How an Expert Affinity Group Teaches With Games
How are expert educators using games in their classrooms to give students agency, while also teaching twenty-first century skills, like empathy, systems thinking, and design thinking? This question has motivated Matthew Farber’s Game-Based Learning in Action: How an Expert Affinity Group Teaches With Games showcasing how one affinity group of K12 educators—known as "The Tribe"—teaches with games. They are transformational leaders outside the classroom, in communities of practice. They mentor and lead newcomers to game-based learning, as well as advise game developers, academics, and policymakers.

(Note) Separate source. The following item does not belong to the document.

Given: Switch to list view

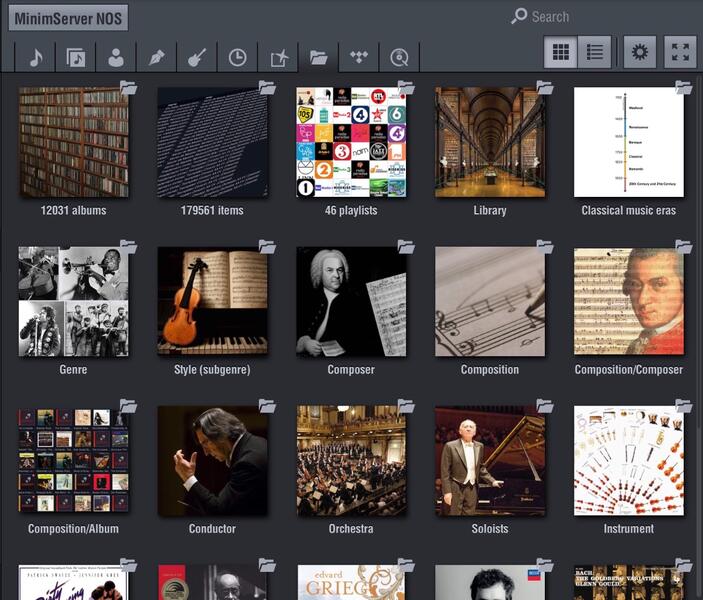Looking at the screenshot, I should coord(595,52).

Teachers in "The Tribe" do not teach in isolation—they share, support, and mentor each other in a community of practice. Farber shares his findings about the social practices of these educators. Game-Based Learning in Action details how the classrooms of expert game-based learning teachers function, from how they rollout games to how they assess learning outcomes.

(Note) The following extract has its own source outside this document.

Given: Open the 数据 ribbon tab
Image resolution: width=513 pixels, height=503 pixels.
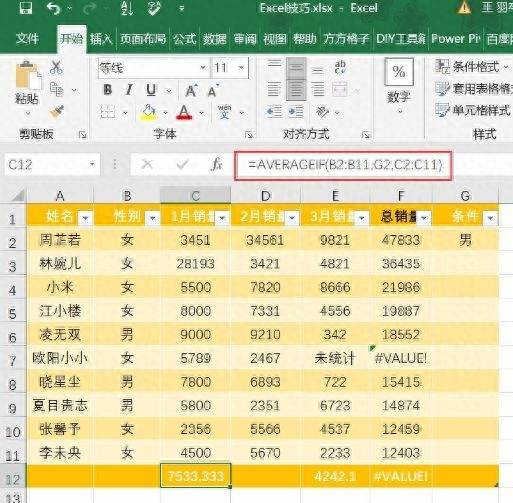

There are plenty of lessons to be learned from the best practices of expert educators. These teachers use games to provide a shared meaningful experience for students. Games are often the focal point of instruction. Featuring a foreword from James Paul Gee (Mary Lou Fulton Presidential Professor of Literacy Studies, and Regents’ Professor), this book comments on promises and challenges of game-based learning in twenty-first century classrooms. If you are looking to innovate your classroom with playful and gameful learning practices, then Game-Based Learning in Action is for you!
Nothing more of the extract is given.